SUEDE Brussels Place Des Palais 09 August 2014
22 years later, I could never have considered that I would be here. Still doing the same old stuff. Still getting really near the front at shows, still going to see bands, still listening avidly to music. But this is who I am, no more or less than father, lover, brother, child, colleague, friend, I am all of these things, and none at the same time. Here I am, in my forties, still seeing bands, and still seeing this band – a band for whom I have known all their public life, and here I am again, seeing them for around the 54th time, this time in Belgium. On cobblestones in a park next to the Royal Palace to around 12,000 people. Surely there comes a time, some think, where you let go of these childish things – music? Surely, sometimes, you must get into cars, and slippers, and mediocrity. Not for me. Either you change the world, or you change, or somehow you navigate through the world unchanged. Why be boring? Why give up? Why not always try to live life, and not merely exist?

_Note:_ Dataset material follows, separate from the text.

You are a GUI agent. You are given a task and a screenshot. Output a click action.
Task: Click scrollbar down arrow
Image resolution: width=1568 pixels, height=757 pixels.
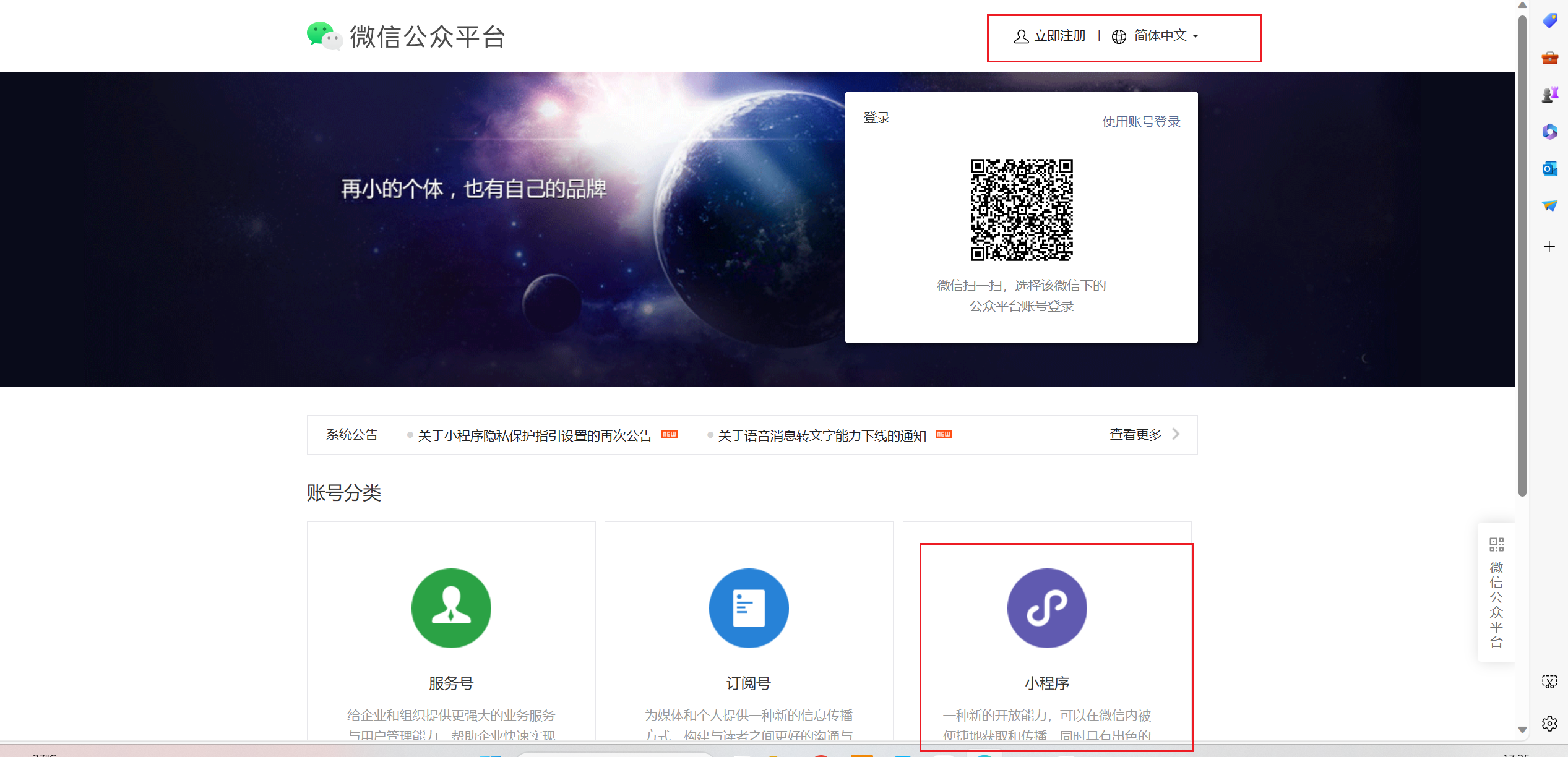point(1522,730)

After Ozark Henry supported – and he is apparently huge, performing a set that is equal parts Massive Attack, Coldplay, Sigur Ros, Cocteau Twins, with lashings of the forgotten Tin Star – Suede come on stage to end their 18 month tour to support “Bloodsports”. 2014 has seen them play a short series of shows (largely in London, Moscow, and Japan) to make the 20th anniversary of “Dog Man Star”, and also to end the “Bloodsports” era, and also to blood new songs from the unrecorded next record. It’s an ambitious ploy, but perhaps, the alternative – playing the same 20 songs in the same order 110 times in a row – is a form of spiritual death they have chosen to avoid. There’s no sense of a knackered band, for now they divide time between writing sessions and weekend gigging, and like almost every other show I have seen, Suede are vibrantly alive. Sure, in their 2002-2003 death throes, I saw a band where a singer didn’t really want to be there, the rest grimly holding him up, but now? Now Suede are slicker, and more efficient, more spiritual, more honest perhaps, than at any point they have ever been. 2002’s earthy attempt to connect with something ‘organic’ and ‘real’ they never really had roots to was, in retrospect, insincere, and now – especially with the newer stuff, it’s fairly obvious the band no longer throw out songs that sound like Suede. After all, if you’re being yourself, how can you be anything other than true to your own muse?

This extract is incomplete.